■ Text shown

--

Shortly afterward, on a Sunday night, I heard a familiar accent on TV — my own. When turning to the screen I saw a stern, steely-eyed female lawyer who was in the middle of lecturing her American interviewer on the self-evident and universal truths of German constitutional law. “Free speech needs boundaries,” she pronounced solemnly while slightly pausing between each word. “Boundaries” seemed to be her favorite word, since it kept popping up in each sentence that followed. Had she been cast in “Hogan’s Heroes,” her line might have been, “Ve haf vays of shutting you up.”

The interview was part of a CBS story with the lengthy title “Posting hateful speech online could lead to police raiding your home in this European country.” It aired on “60 Minutes” two days after Vance had caused universal uproar in Munich when he talked about suppression of free speech in European countries.

--

■ Given entries
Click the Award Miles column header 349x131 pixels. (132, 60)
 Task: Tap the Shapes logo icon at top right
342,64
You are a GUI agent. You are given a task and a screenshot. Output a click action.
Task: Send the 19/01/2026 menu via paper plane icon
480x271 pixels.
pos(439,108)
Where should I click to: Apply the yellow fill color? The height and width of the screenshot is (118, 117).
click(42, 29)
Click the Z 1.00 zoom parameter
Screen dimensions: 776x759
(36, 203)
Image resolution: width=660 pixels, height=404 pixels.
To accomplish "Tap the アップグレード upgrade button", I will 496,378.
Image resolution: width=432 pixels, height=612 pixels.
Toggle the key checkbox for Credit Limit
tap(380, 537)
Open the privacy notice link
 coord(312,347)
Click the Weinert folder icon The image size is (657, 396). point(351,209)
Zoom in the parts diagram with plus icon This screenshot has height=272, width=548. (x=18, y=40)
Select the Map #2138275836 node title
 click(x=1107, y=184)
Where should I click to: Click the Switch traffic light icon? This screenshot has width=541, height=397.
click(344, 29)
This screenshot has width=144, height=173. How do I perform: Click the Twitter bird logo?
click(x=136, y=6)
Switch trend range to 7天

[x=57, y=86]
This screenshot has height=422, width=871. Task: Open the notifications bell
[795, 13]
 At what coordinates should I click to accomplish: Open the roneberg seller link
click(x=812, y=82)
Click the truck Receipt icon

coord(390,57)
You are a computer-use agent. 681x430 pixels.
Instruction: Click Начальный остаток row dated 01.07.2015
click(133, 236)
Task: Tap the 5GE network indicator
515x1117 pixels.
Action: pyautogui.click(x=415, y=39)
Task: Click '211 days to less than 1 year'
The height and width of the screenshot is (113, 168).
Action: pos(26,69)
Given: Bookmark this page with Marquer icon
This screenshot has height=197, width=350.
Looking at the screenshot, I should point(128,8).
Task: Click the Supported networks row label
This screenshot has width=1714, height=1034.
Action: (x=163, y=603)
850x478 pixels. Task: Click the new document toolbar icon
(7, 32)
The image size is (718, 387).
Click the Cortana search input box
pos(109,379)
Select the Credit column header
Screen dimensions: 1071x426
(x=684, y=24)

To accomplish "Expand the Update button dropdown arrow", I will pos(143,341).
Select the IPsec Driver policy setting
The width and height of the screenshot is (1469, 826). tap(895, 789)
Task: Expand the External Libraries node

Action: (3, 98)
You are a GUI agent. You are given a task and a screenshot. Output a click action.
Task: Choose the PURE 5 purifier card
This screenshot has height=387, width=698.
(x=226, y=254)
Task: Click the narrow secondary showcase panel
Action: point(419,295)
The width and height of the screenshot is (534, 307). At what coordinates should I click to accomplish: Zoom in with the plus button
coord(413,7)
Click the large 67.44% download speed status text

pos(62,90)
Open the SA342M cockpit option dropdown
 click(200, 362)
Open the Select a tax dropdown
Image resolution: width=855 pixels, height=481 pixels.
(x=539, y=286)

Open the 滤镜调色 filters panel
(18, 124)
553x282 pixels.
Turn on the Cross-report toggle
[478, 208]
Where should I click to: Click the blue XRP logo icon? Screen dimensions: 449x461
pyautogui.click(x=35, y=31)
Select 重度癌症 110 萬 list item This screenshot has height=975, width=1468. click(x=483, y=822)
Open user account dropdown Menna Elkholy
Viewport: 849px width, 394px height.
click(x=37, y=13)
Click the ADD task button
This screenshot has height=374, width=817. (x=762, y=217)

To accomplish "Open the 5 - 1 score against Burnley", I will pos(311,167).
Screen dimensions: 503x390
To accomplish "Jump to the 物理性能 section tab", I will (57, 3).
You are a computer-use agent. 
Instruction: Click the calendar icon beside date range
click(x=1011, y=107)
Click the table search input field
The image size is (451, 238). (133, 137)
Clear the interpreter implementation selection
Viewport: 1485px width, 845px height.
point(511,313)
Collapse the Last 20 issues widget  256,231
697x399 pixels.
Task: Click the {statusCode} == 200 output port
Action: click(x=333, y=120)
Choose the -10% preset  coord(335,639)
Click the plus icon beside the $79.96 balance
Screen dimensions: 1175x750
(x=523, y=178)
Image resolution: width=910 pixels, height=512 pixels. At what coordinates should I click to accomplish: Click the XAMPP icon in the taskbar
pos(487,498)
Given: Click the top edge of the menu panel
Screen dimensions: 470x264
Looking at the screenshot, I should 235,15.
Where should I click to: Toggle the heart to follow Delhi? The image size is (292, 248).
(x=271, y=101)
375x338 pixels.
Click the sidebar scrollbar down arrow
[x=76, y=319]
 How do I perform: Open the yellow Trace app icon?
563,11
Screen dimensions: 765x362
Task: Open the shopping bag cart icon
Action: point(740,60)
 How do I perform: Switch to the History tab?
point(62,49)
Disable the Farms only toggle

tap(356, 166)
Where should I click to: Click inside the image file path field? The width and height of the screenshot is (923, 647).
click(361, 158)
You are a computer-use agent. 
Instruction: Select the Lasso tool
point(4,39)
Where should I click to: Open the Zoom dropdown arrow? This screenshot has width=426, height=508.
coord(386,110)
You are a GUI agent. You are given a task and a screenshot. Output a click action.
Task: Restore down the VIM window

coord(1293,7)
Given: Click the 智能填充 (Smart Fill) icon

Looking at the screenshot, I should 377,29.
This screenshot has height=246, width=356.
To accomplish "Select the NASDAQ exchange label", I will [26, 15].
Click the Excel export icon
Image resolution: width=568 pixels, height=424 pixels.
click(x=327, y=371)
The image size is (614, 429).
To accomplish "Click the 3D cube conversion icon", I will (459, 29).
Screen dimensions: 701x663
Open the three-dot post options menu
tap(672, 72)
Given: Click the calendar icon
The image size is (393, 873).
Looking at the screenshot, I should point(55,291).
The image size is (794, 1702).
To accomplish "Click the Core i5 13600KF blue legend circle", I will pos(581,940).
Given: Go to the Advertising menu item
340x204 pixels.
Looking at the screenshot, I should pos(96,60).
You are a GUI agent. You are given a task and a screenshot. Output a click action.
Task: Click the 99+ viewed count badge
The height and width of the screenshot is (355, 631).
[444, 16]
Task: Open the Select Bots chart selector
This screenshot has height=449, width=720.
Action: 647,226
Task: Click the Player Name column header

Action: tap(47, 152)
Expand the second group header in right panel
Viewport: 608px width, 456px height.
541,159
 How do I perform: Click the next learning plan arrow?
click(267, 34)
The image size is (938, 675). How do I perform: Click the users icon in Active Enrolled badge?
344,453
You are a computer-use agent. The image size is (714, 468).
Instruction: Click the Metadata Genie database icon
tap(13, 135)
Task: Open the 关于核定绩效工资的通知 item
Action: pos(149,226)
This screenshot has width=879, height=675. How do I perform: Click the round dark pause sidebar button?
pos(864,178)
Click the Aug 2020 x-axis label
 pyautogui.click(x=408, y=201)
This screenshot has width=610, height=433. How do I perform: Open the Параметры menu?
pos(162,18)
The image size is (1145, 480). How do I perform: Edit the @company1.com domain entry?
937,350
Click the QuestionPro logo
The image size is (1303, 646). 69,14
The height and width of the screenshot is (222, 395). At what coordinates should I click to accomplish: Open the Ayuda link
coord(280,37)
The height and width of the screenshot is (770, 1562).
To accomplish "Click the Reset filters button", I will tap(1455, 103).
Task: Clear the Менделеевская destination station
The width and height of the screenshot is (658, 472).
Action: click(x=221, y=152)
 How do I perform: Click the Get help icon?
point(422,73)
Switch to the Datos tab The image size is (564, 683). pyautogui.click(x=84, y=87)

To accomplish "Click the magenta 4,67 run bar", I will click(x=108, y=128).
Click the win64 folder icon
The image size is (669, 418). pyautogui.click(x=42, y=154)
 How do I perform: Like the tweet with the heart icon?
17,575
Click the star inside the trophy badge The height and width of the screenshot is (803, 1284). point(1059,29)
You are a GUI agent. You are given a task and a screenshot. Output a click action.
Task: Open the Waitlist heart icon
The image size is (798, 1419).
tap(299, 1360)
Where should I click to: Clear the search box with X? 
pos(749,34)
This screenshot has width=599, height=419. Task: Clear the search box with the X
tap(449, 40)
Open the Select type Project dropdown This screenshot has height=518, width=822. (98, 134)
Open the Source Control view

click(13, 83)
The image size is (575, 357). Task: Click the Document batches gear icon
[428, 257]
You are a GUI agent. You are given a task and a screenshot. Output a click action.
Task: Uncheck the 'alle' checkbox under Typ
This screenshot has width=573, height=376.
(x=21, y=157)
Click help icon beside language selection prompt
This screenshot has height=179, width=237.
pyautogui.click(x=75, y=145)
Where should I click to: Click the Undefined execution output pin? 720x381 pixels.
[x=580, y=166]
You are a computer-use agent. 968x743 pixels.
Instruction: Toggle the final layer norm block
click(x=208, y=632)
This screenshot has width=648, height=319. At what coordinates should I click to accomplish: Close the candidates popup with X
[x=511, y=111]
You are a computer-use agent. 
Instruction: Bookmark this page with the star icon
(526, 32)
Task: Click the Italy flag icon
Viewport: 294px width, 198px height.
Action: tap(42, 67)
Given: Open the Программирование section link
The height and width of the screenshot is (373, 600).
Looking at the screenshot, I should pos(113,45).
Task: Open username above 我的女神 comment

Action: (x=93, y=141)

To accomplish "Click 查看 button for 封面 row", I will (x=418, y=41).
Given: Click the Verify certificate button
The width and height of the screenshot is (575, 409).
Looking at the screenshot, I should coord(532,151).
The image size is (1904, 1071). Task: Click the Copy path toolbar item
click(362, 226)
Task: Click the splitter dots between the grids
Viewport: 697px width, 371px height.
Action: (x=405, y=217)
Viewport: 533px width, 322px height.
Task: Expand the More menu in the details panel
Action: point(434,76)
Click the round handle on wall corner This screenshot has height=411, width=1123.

--

■ Tasks to perform
1/ Answer these from the text on the CBS free-speech interview:
(a) Which word did the lawyer seem to favor most?
(b) On which program did the interview air?
(c) How many days after Vance spoke in Munich did it air?
2/ Repeat the stretch from "Shortly afterward, on" through "in European countries." in the text on the CBS free-speech interview.
3/ Continue the text on the CBS free-speech interview past its final sentence, keeping its voice.

■ Task-by-task outputs
1/
(a) "Boundaries."
(b) "60 Minutes," as part of a CBS story.
(c) Two days.

2/
Shortly afterward, on a Sunday night, I heard a familiar accent on TV — my own. When turning to the screen I saw a stern, steely-eyed female lawyer who was in the middle of lecturing her American interviewer on the self-evident and universal truths of German constitutional law. “Free speech needs boundaries,” she pronounced solemnly while slightly pausing between each word. “Boundaries” seemed to be her favorite word, since it kept popping up in each sentence that followed. Had she been cast in “Hogan’s Heroes,” her line might have been, “Ve haf vays of shutting you up.”

The interview was part of a CBS story with the lengthy title “Posting hateful speech online could lead to police raiding your home in this European country.” It aired on “60 Minutes” two days after Vance had caused universal uproar in Munich when he talked about suppression of free speech in European countries.

3/
It’s true, they do have ways in Germany. If you cut loose on X, formerly Twitter, and don’t watch your language, you can indeed get a late night visit from some guys in trench coats who will take your phone and laptop away. And you don’t even need to advertise plans to kidnap the chancellor or topple the government in Berlin before you hear from your local prosecutor. Sometimes all you have to do is make fun of thin-skinned politicians who try to boost their public image by parading their personal hobbies.

Case in point: Annalena Baerbock, German minister of foreign affairs, who never misses an opportunity to remind journalists of her passion for trampoline gymnastics and the three (three!) bronze medals she won as a teenager in national championships. Which tends to produce catchy headlines like “From trampolinist to diplomat: Germany’s Annalena Baerbock catapults to politics and human rights” or “A former medal-winning trampolinist, Annalena Baerbock is no stranger to aiming high.”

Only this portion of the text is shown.